Forrester: We collected some feedback about what factors make people feel unsafe in both built environment and social environment. There are some really practical things: Is the entrance in a janky alleyway with no light where you can't see the address if you needed to call a cab? Do they offer free water? Is it possible to spike the water, or is it in a closed container? Can you see a bouncer or staff member from all corners of the dancefloor? Do you see them patrolling regularly? Are they checking the washrooms? Are there gender-neutral washrooms? Did you witness or overhear anything like a homophobic comment or harassment? The plan is that any member of the public can submit an audit because we know safety is super subjective. How I experience it is going to be different from how Ashtyn does; it's going to be different from how you do.

We don't post those results, but we use them as a conversation starter to get into venues: "Hey, we've had some members of the public submit some feedback. Can we book a time to talk to you and maybe see what you can do even better?"
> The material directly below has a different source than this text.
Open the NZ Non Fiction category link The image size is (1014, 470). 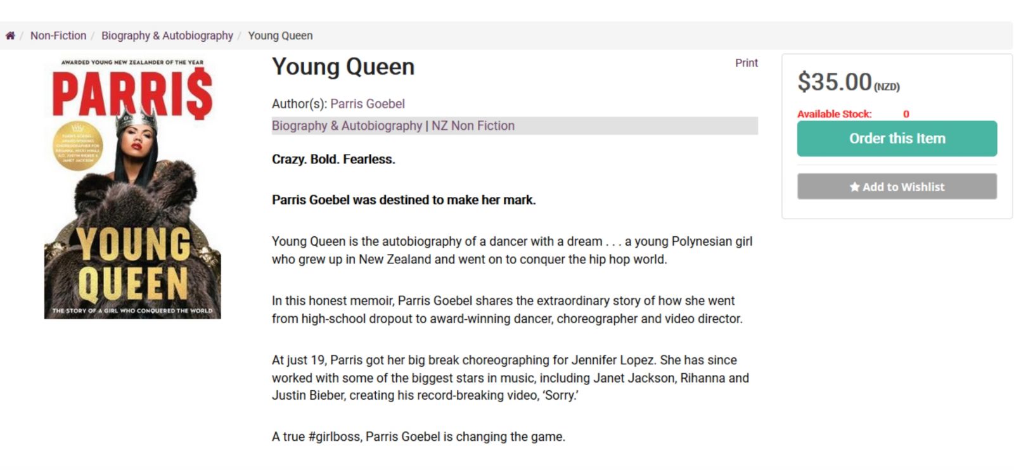coord(473,125)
How has the reception in the nightlife industry been to the work you're doing from people who work at venues?
Forrester: There's such high turnover in the nightlife industry. All it takes is one person in management who doesn't see this as a problem for all our hard work with that venue to be recoiled a bit…
Bevan: In the past, especially when we first started, we would go and talk to venues' managers, and they'd be like, "Oh, that kind of stuff doesn't happen here. It's fine." But most of the time, the stories would be about the security staff or a staff member having inappropriate behaviour. It's kind of a slap in the face. But the Granville Street right now has been really reassuring because all the security staff and everyone we've talked to who work at the venues have been really, really supportive.

What would be your recommendation for people who are looking to set up a similar initiative in their city?
Forrester: Toronto has Dandelion… Montreal has an organization called Pluri, which is super sweet. I think the fact that this is happening elsewhere shows that rape culture is pervasive. It's everywhere. All of these projects are formalizing the emotional labour that women often do at parties anyway. There's almost always the sober women who are checking in on everyone and making sure everyone gets home. Formalizing it is super important.
Bevan: Reaching out to the head of Good Night Out in the UK was super easy… There's a bunch of resources we all share with each other, so If someone sees this and wants to set up Good Night Out in Toronto, it's an open book.
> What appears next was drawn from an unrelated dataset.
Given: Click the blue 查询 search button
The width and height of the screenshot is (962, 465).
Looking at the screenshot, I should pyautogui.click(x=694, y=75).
You'll see underground parties taking public stances on anti-harassment and inclusive policies, but it's not something larger, more corporate venues do.
Forrester: We can't ever pretend that any specific scene is immune to this, because it's not. But I think what we can learn is that if DIY venues and shows that don't have a lot of money or people behind them can do it, then there's absolutely zero reason why bigger venues and promotion companies can't do it. Any reasons they have for it are total bullshit. It's just that they don't want to do the work. It's hard to admit that what essentially makes your club money is also really problematic. The mainstream nightlife culture has been built on the backs of women, femmes, and people of colour for entertainment purposes; challenging that means accepting that it's a problem, which is hard to do. But the underground scene is showing that it can be done, you just have to want to do it.

This interview has been edited for length and clarity.